In the expression \[(5x - 3) - (2x + 4)\]you distribute the negative sign across \[(2x + 4)\], treating it as if multiplying by \(-1\).
This means the expression transforms into:

• \(5x - 3 - 2x - 4\)

Through this property, each term in the subsequencing polynomial changes sign. The crucial part is to ensure you apply this properly, making sure the subtraction affects each component within the brackets.

Combining like terms simplifies expressions by adding or subtracting coefficients for terms that share the same variable. In our expression\[5x - 3 - 2x - 4\],we identify like terms to simplify.

• The 'like terms' involving \(x\) are \(5x\) and \(-2x\). Combining these, we calculate: \(5x - 2x = 3x\).
• The constant terms are \(-3\) and \(-4\). Adding these gives us: \(-3 - 4 = -7\).

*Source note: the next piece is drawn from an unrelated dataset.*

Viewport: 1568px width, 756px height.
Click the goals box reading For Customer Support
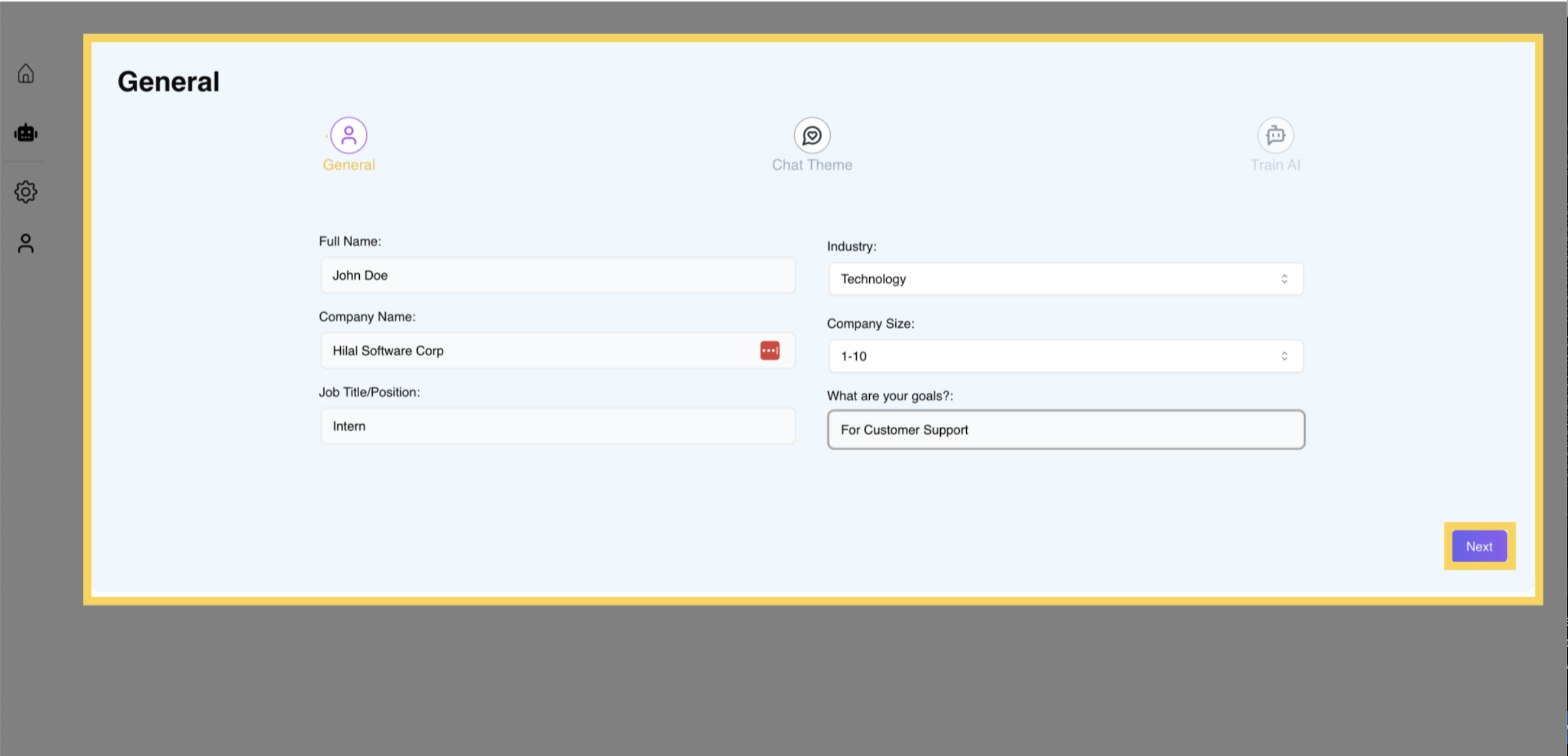coord(1064,429)
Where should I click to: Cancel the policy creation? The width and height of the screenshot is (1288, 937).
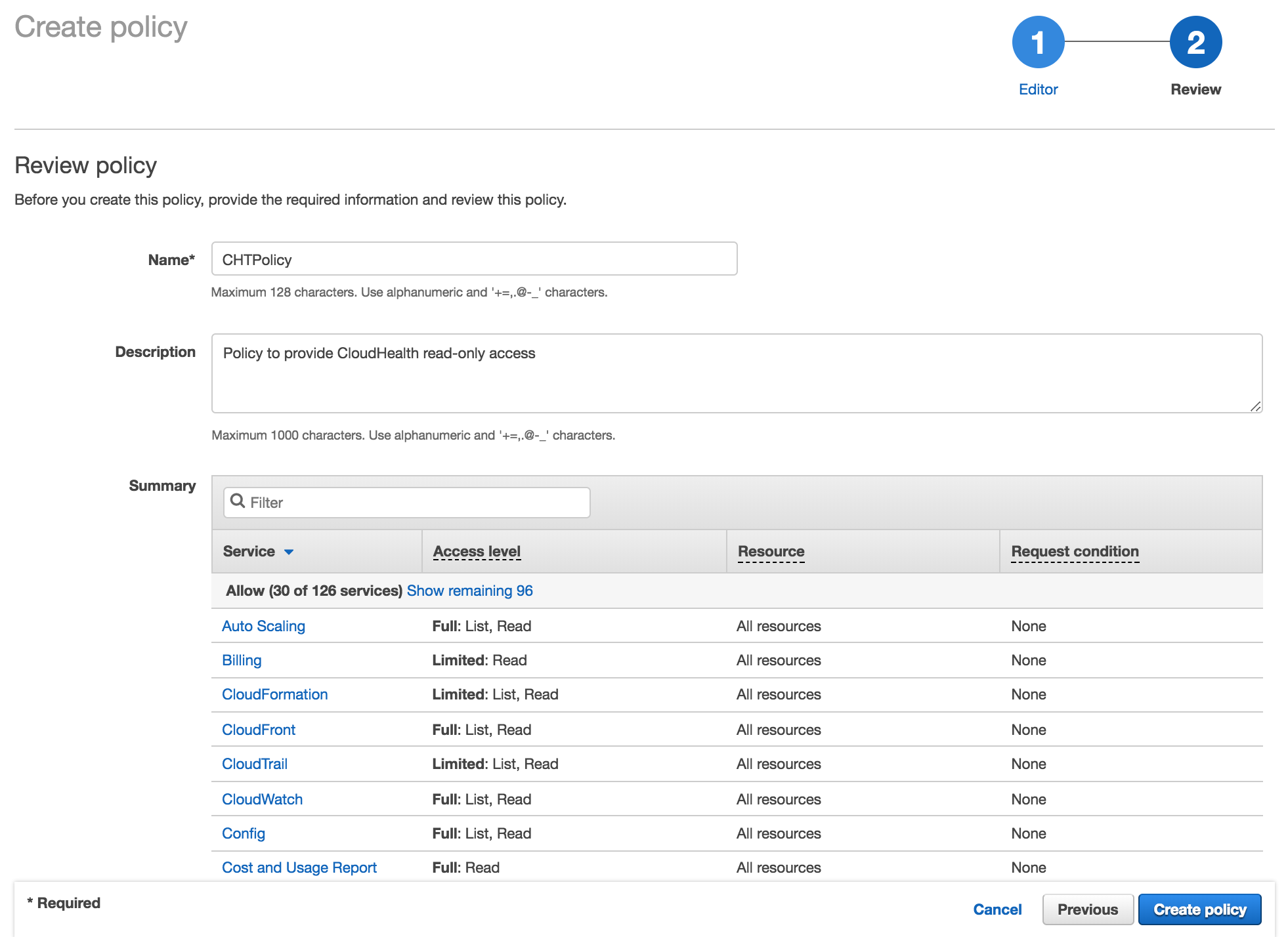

When simplifying, ensure all variable terms are grouped and simplified appropriately, and do the same for all constant terms. Grouping terms appropriately is key because it leads to the most concise and simplified form of your expression.

An algebraic expression is a mathematical phrase that can include numbers, variables, and operational symbols. In our task, we deal with two algebraic expressions: \[5x - 3\]and\[2x + 4\].
When subtracting these expressions, observe how each component interacts through the operation. Variables and constants are organized separately:

• Variable terms are terms that include letters, such as \(5x\) and \(2x\).
• Constant terms are standalone numbers, like \(-3\) and \(4\).

Understanding the structure of algebraic expressions enables you to apply operations accurately and efficiently. Recognizing parts of the expression and knowing how they can be manipulated is crucial for mastering algebra.